There appeared to be a difference between the parties as to the respondent's position in the drug hierarchy. Counsel for the respondent described him as a 'user/dealer' (ts 15). The State did not dispute that the respondent was a 'user/dealer', but submitted that, at least in respect of the offences the subject of the first indictment, the respondent was higher up the chain (ts 20 - 21). His Honour said that it was unnecessary for him to make specific findings about the respondent's position in the drug hierarchy (ts 25). He continued:
The simple fact of the matter is that once you are caught in possession of approximately two ounces of high‑grade methylamphetamine, dire consequences will follow (ts 25).
His Honour then referred to statements made by McLure P in The State of Western Australia v Baldini [2015] WASCA 39 concerning the negative impact of drug offending on the community [23]; and the sentencing principle that significant weight must be given to general deterrence, with the consequence that mitigating circumstances are accorded less weight [27]. His Honour observed that the respondent had, in the time he had been in custody, 'done what [he could] to address [his] offending behaviour' (ts 26).
For reasons of totality, his Honour reduced the sentence on count 1 in the second indictment from 12 months' imprisonment to 4 months' imprisonment (ts 28).
The appeal to this court
The State's submissions
Grounds 1 and 2
The State argued grounds 1 and 2 together.
It emphasised that, on each of the occasions the subject of the first and second indictments, the respondent was found in possession of high purity methylamphetamine (white AB 14 ‑ 15 [15] ‑ [19]; appeal ts 2 ‑ 3).
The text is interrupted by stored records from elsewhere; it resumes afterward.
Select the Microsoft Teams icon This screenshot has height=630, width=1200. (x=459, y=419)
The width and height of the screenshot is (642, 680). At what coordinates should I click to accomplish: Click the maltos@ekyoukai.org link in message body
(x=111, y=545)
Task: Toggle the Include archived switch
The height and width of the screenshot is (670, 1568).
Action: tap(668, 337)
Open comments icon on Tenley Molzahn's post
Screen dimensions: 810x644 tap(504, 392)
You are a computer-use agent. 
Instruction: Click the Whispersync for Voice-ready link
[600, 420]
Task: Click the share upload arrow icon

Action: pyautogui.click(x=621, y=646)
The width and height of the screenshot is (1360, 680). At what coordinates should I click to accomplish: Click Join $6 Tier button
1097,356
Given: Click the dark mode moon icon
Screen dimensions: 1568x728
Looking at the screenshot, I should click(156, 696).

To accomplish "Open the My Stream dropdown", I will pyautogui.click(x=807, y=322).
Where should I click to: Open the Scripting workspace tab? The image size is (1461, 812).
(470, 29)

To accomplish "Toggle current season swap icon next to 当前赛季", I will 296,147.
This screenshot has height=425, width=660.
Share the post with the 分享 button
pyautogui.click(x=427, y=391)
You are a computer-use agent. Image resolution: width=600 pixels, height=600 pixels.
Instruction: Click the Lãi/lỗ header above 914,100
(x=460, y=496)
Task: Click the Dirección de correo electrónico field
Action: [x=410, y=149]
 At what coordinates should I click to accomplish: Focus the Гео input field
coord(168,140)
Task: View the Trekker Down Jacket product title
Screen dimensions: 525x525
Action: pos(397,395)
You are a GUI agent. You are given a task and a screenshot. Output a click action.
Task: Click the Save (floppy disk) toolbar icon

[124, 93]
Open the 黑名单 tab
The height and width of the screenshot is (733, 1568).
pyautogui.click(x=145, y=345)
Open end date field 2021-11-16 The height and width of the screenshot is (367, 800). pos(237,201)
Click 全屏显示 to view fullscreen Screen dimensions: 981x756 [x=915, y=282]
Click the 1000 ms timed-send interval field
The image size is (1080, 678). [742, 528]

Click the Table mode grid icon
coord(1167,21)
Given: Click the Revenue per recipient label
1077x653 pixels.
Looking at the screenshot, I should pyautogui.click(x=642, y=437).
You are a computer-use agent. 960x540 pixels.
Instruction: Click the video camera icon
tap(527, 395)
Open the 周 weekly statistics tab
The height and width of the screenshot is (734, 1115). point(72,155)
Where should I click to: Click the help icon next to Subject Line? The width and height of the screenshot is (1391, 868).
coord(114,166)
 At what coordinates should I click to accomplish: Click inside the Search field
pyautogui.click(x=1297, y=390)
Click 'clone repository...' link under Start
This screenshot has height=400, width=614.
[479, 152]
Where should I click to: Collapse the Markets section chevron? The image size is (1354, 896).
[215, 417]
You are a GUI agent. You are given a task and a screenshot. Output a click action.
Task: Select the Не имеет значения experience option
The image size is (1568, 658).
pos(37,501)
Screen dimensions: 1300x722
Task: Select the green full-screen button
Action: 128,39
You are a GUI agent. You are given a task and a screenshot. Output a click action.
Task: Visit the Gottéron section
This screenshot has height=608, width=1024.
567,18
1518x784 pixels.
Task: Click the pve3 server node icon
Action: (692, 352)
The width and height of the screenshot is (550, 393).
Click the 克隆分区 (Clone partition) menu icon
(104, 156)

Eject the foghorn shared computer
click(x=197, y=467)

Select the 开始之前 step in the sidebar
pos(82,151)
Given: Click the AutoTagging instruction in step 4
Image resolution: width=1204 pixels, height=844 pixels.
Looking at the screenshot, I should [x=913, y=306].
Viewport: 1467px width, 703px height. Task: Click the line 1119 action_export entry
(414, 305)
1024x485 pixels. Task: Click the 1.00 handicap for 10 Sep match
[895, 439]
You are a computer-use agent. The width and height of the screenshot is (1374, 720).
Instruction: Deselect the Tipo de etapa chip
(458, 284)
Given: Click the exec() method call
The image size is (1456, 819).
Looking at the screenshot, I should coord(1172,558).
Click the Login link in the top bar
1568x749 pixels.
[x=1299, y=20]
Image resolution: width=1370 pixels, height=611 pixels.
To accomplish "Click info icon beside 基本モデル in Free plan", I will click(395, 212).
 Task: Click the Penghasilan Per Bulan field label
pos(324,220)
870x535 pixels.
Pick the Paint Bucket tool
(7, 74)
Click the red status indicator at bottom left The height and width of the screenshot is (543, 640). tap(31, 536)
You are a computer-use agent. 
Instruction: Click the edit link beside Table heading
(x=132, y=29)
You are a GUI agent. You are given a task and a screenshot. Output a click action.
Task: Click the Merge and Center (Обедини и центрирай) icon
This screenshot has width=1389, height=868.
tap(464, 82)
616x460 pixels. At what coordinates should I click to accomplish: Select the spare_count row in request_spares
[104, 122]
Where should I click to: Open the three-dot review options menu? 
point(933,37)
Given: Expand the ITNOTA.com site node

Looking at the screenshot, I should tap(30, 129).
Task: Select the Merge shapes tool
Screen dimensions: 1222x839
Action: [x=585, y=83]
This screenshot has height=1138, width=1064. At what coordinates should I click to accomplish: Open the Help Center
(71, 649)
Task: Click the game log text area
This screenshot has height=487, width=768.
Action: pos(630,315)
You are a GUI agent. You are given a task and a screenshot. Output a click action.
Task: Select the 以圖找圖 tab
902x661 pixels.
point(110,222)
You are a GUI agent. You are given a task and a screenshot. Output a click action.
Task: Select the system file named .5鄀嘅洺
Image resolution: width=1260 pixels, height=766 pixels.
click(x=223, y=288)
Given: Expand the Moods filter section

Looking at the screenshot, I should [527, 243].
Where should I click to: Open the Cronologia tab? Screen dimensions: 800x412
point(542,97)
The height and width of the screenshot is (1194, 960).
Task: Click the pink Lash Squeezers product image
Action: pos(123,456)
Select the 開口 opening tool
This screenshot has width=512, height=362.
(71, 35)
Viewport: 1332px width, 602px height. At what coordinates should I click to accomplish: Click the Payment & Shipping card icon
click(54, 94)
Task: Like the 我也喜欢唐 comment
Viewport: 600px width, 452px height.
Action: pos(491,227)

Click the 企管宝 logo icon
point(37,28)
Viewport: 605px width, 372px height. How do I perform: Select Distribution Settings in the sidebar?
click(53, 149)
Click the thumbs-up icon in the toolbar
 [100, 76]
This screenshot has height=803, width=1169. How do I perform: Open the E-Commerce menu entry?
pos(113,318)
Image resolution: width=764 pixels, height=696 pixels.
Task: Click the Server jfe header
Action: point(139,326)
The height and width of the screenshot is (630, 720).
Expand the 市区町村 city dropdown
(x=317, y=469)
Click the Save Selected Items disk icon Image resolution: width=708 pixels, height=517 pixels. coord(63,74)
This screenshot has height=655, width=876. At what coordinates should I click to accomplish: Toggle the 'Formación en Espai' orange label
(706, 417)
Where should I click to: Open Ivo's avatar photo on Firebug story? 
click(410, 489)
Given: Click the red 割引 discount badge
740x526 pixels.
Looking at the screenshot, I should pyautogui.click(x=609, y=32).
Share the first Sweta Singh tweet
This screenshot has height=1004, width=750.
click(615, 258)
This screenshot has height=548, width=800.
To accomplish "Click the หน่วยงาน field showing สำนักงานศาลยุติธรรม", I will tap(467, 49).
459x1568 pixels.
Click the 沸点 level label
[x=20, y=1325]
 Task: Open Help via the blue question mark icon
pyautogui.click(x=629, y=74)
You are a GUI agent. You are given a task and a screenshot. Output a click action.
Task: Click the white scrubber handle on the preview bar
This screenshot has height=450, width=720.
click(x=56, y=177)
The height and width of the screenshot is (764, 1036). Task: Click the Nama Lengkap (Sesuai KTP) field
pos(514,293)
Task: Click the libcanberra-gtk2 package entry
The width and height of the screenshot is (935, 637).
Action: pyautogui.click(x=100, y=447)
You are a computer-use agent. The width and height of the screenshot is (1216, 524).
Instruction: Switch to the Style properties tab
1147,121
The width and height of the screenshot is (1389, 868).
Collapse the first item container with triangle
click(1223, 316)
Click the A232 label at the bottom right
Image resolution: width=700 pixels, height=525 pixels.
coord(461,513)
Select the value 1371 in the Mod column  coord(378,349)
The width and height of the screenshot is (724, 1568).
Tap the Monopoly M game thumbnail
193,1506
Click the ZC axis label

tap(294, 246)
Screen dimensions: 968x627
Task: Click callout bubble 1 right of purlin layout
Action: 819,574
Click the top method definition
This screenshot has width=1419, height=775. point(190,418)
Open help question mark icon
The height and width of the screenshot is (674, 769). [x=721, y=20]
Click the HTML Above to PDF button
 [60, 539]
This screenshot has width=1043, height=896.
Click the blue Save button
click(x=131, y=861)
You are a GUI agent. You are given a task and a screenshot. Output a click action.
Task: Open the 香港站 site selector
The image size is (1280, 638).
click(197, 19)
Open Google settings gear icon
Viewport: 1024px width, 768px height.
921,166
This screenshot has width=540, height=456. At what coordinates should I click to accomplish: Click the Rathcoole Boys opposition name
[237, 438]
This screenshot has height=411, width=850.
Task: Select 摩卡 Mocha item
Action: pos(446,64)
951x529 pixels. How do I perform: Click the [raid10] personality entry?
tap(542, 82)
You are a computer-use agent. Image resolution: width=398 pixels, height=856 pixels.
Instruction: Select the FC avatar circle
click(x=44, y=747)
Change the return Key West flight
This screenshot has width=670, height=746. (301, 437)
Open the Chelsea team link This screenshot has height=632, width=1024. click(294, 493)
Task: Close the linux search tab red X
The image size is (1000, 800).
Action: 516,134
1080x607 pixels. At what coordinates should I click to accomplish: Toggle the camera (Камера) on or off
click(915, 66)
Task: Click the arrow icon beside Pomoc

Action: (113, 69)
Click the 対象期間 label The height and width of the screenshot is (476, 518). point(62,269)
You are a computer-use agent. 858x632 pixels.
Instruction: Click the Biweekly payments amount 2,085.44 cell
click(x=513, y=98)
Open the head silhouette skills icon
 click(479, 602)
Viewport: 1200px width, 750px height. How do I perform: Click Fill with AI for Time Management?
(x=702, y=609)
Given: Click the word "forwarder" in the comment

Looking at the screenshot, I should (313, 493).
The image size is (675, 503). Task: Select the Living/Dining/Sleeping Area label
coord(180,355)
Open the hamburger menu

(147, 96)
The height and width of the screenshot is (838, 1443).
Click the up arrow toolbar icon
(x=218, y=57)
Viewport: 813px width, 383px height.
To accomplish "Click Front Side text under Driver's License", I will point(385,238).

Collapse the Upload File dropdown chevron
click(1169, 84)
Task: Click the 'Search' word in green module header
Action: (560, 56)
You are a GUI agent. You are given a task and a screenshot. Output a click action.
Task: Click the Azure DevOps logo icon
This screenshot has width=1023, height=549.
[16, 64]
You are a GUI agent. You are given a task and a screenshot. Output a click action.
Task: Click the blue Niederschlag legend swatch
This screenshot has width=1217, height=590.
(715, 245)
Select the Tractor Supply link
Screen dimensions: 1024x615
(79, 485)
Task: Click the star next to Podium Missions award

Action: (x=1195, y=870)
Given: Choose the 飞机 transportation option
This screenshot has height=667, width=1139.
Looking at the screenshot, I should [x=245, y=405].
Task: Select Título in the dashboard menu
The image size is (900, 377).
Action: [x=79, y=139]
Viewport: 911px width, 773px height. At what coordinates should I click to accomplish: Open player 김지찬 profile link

With respect to ground 1 (that is, count 2 in the first indictment), it was submitted that the quantity of methylamphetamine was substantial and this fact, combined with its high purity and the presence of MSM at his home, made it 'virtually certain' that the 54.3 g would be cut, thereby increasing the potential harm to the community (white AB 15 [19]).
As to ground 2 (that is, count 1 in the second indictment), the State emphasised that it was committed whilst the respondent was on bail (white AB 16 [21]); and that three of the four clipseal bags containing the methylamphetamine were packaged so as to be likely sold into the community as an 'eight ball' (white AB 15 [20]). The State submitted that there was no mitigation to be found in the respondent being a 'user/dealer' (white AB 16 [22]); and that little mitigation was to be found in the respondent's personal circumstances (white AB 16 [24] ‑ [25]).
The State submitted that the individual sentences were inconsistent with comparable cases (white AB 18 - 23 [31] ‑ [45]; appeal ts 3 ‑ 4).
Ground 3
The State submitted that the total effective sentence of 22 months' imprisonment was an inadequate reflection of the respondent's total criminality (white AB 24 [48]). It sought to highlight this inadequacy by reference to comparable cases (white AB 24 ‑ 26 [49] ‑ [52]; appeal ts 3 ‑ 4).
In relation to all of the grounds, the State claimed that this court's intervention was necessary in order 'to maintain proper standards of sentencing to provide effective and appropriate deterrence for offences of this type' (white AB 26 [53]).
The respondent's submissions
Ground 1
The respondent submitted that, while the sentence imposed on count 2 in the first indictment was 'very lenient and at the very low end of the scale', it was not outside the appropriate range of his Honour's sentencing discretion (white AB 33 [18]).
Grounds 2 and 3
The respondent conceded that grounds 2 and 3 were made out (white AB 34 [25] ‑ [26]). Counsel for the respondent accepted that, as a result of the sentence the subject of ground 2 being inadequate, the total effective sentence was inadequate (appeal ts 4). As a consequence, the respondent conceded that this court must resentence him.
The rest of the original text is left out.